* [TEXT SEGMENT]
Often, a California resident will choose a friend or family member to oversee an irrevocable trust. This is because a friend or family member is generally someone who the grantor of the trust can rely on. However, a trustee will have a fiduciary responsibility to many parties after taking on such a role, especially after the grantor has died. For instance, a trustee will have to be sure to act in the best interests of a trust’s beneficiaries.
In some cases, this can become complicated because there are multiple people who all have their own interests and agenda. It is possible that what a beneficiary wants is not in the best interest of the trust or is contrary to the intent of the deceased grantor as expressed in the trust’s provisions. However, if the trustee fails to act in a responsible manner, he or she could incur financial penalties or be subject to legal action. Trustees should know that they can turn to an attorney for help if they need it.

* [DATASET ENTRIES]
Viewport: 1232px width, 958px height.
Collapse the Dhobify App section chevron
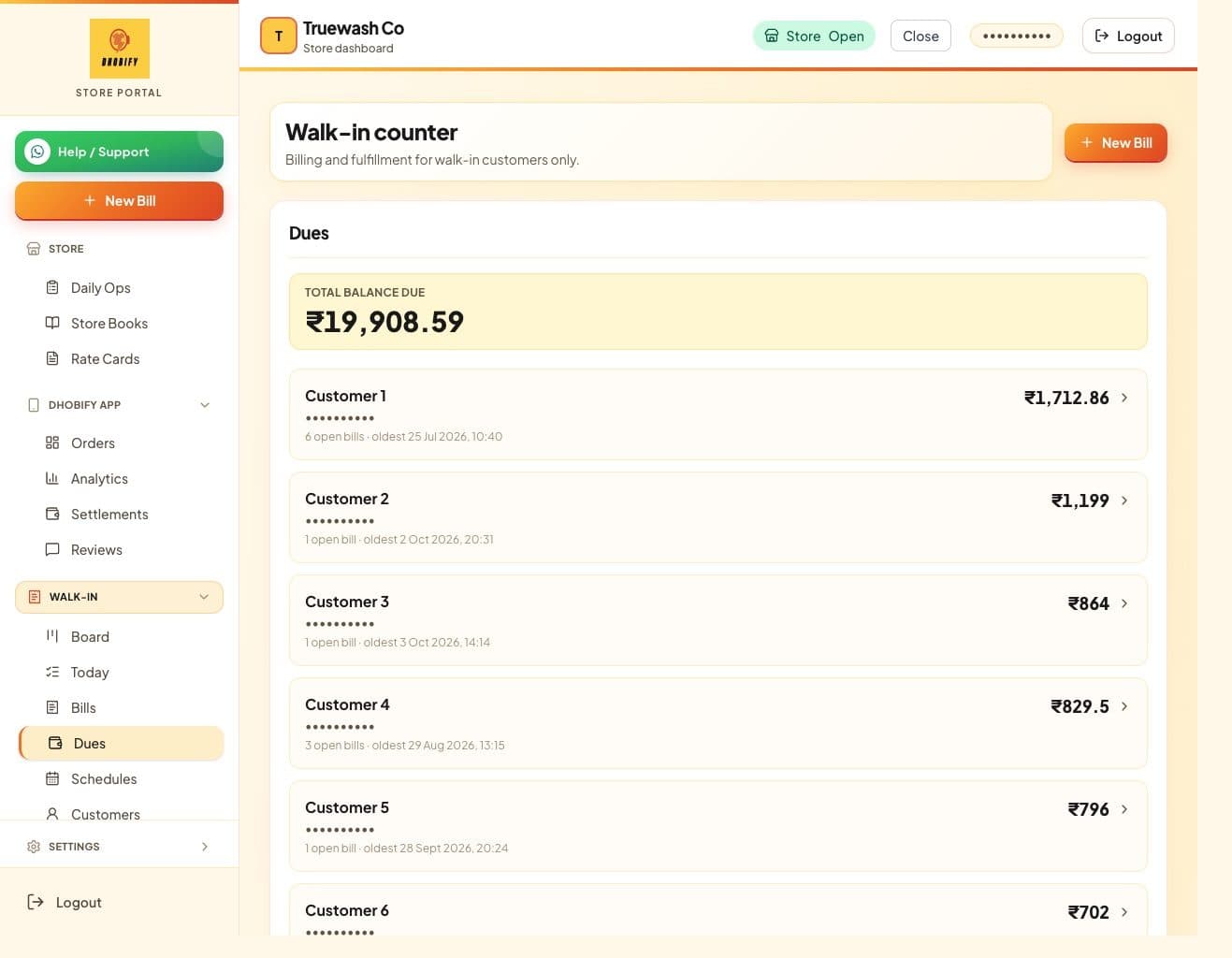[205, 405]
...
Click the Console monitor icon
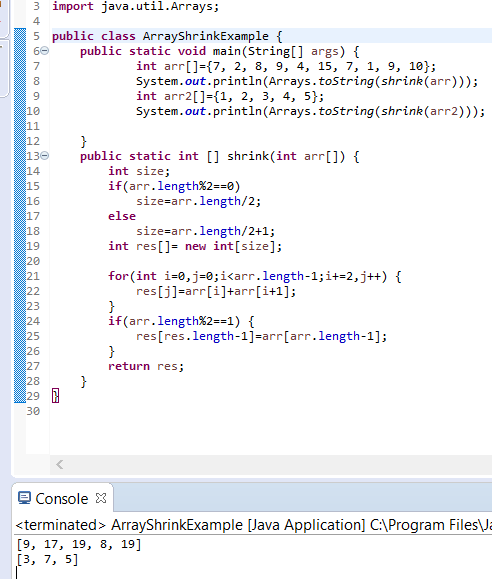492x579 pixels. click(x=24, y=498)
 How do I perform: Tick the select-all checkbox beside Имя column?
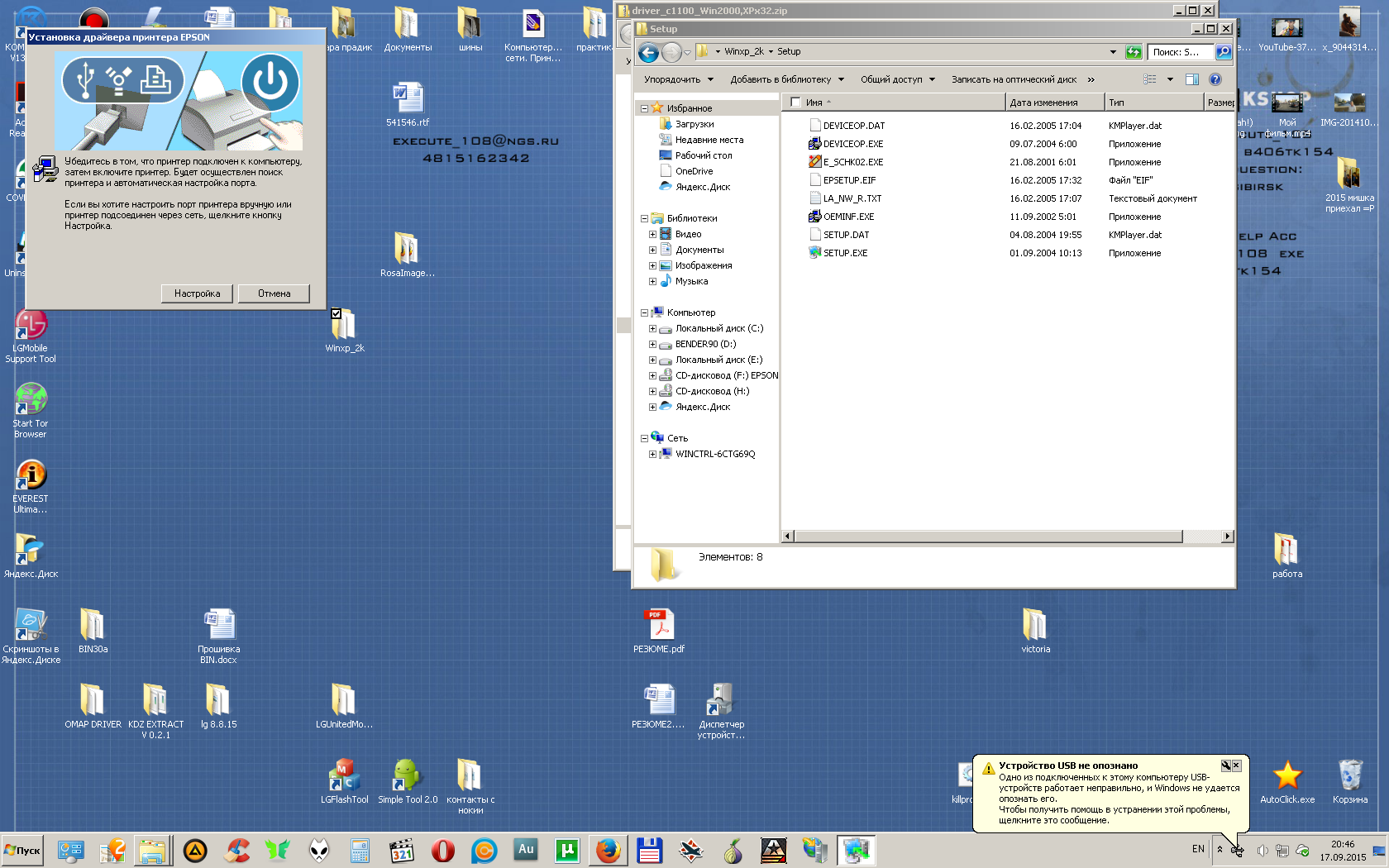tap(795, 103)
==
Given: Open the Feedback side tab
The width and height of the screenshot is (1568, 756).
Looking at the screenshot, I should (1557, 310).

* [DIRECTIONS]
**1.** Answer these from the passage on trustees:
(a) In whose best interests does the passage say a trustee must act?
(b) What two consequences could a trustee face for failing to act responsibly?
(c) Who does the passage say trustees can turn to for help?
**2.** Write out the passage on trustees between "In some cases, this" and "they need it.", inclusive.

* [EXPECTED RESPONSES]
**1.**
(a) The trust's beneficiaries.
(b) Financial penalties or legal action.
(c) An attorney.

**2.**
In some cases, this can become complicated because there are multiple people who all have their own interests and agenda. It is possible that what a beneficiary wants is not in the best interest of the trust or is contrary to the intent of the deceased grantor as expressed in the trust’s provisions. However, if the trustee fails to act in a responsible manner, he or she could incur financial penalties or be subject to legal action. Trustees should know that they can turn to an attorney for help if they need it.